Indiscusso magic moment è stato quando nel silenzio è partita la parte vocale di – ovviamente – D.A.N.C.E. accompagnata da Gaspard al pianoforte, magicamente apparso tra la croce e gli ampli. Nemmeno il tempo di abbracciarsi e sventolare gli accendini che il piano luminoso scompare e la D.A.N.C.E. acustica si trasforma nel suo tamarrissimo remix degli stessi Justice, in un tripudio di effetti luminosi che nemmeno Piccadilly Circus, cori, pogo e smartphone illuminati. Shit just got real, insomma.
Le fusioni tra rock nudo e crudo e french touch si fanno sempre più chiare, il duo è riuscito ad accontentare sia chi ha apprezzato il secondo album (pochi a quanto pare, viste le critiche che ha avuto), sia chi è rimasto legato al primo (io fra questi, Cross è stato il mio battesimo del fuoco all’electro), si balla come matti e si rockeggia ancora di più, non ci sono mai pause più lunghe di 30 secondi, e se ci sono è solo per preparasi a qualcosa di ancora più violento e movimentato (Stress e New Lands hanno trasformato l’Ippodromo in Woodstock, nè più nè meno).
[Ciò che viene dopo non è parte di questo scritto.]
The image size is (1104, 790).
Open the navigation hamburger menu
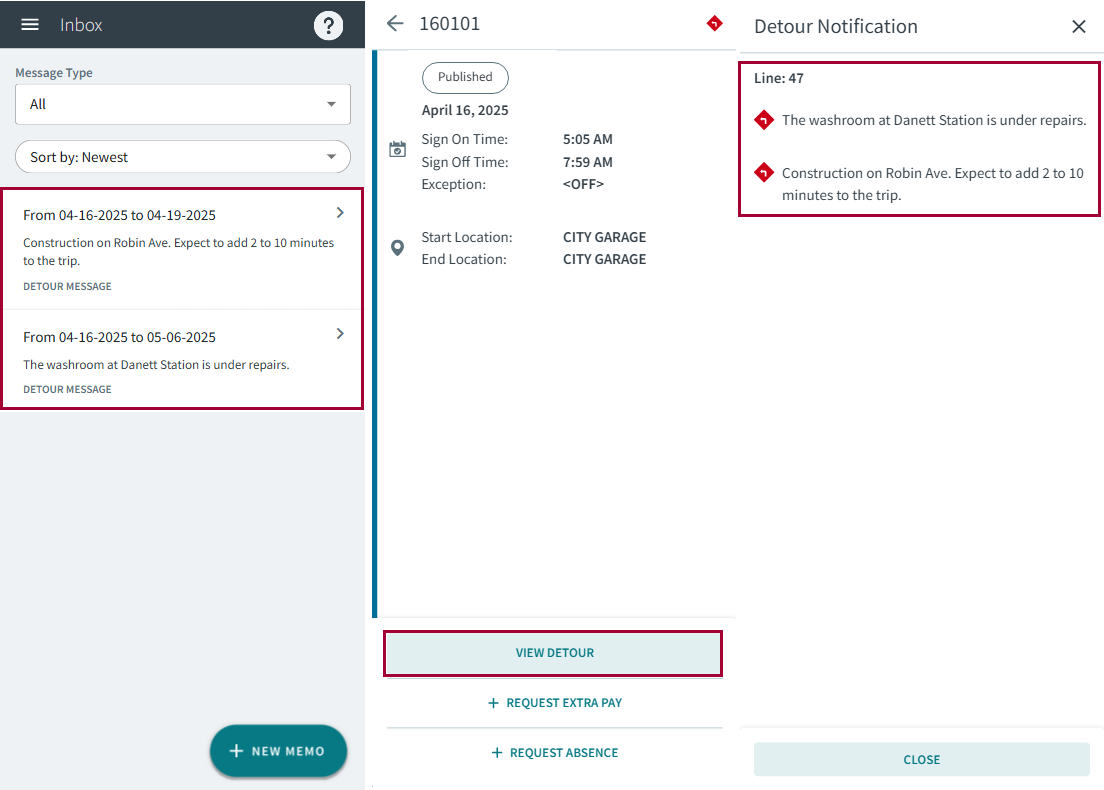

Come nei live del primo tour, viene riproposta We Are Your Friends in circa 18 versioni diverse (quella acappella, quella lenta, quella veloce, quella con piano…), e molte delle versioni dei pezzi vecchi sono prese paro paro dai vecchi live, effetti compresi: la cosa potrebbe far storcere il naso a parecchi precisini – “fate almeno lo sforzo di cambiarle ste basi, o i mash up” – ma non a me, sono troppo di parte, A Cross The Universe me lo sono consumato e sentirmi a volumi esagerati proprio quei pezzi che hanno segnato l’inizio della mia passione per questo genere mi riempie il cuore di gioia. Inoltre, nulla suona vecchio, è un tipo di live che anche tra 15 anni suonerà bene e farà ballare (e visto l’andazzo, probabilmente tra 15 anni non sarà molto diverso da questo, vista la somiglianza con quello precendente, if you know what I mean).
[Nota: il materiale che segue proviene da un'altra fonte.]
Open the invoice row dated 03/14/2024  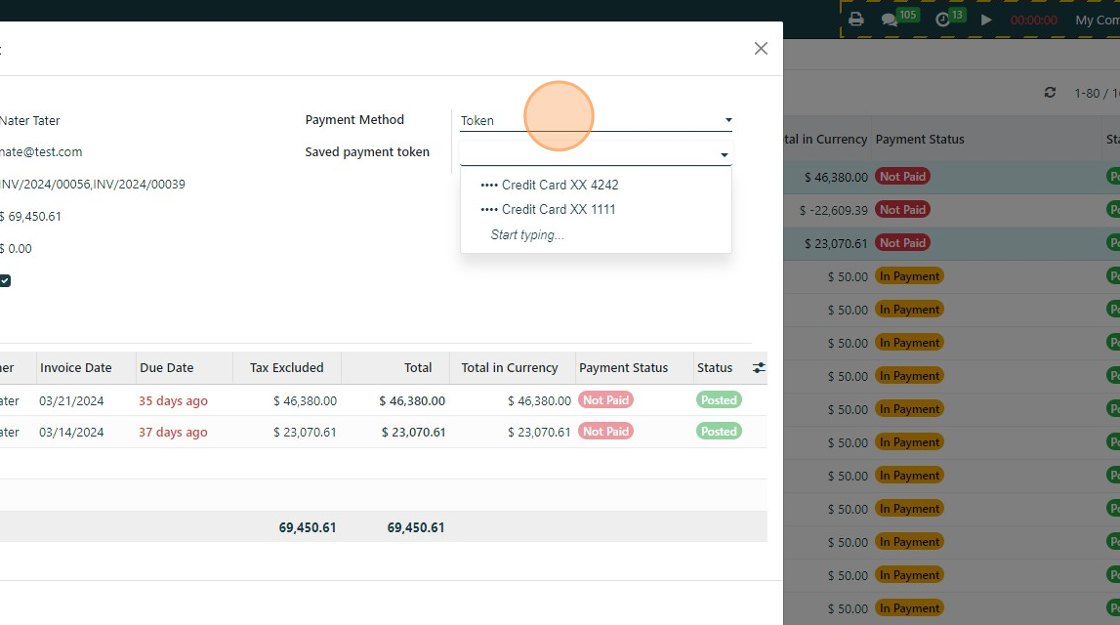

Dopo una pausa in cui gli sprovveduti stavano per andarsene, il live riprende, e i Justice lanciano le ultime bombe: NY Excuse e Phantom, che ci danno la mazzata finale e ci riducono le scarpe una schifezza, manco fossimo in guerra. I Marshall e il tendone di led si trasformano in una notte stellata, e dopo l’ultima, epica, lentissima ballata (non ricordo che pezzo fosse), tutto si accende, i francesi salutano sventolando una bandiera francese, si abbracciano e se ne escono, tra cori (infaticabili tamarri), applausi e il mio religioso silenzio, che sa di stupore e rispetto.
Scappiamo dall’Ippodromo, pacchiamo l’aftershow di Dj Zedd e cerchiamo un modo per tornare a Trastevere, dove sta la nostra provvisoria sistemazione. Seguiamo le carovane di fans come zombie alle fermate degli autobus, becchiamo gli unici due autoctoni nel mucchio di turisti e ci facciamo aiutare a tornare. In un’ora di viaggio facciamo amicizia con mezzo autobus e, stanchi e sporchi, canticchiando Civilization ce ne andiamo a nanna galvanizzati.
La sera dopo ci aspetta un altro live che ha segnato i miei gusti musicali, quello di Cristina D’Avena. Se volete vi faccio il report pure di quello.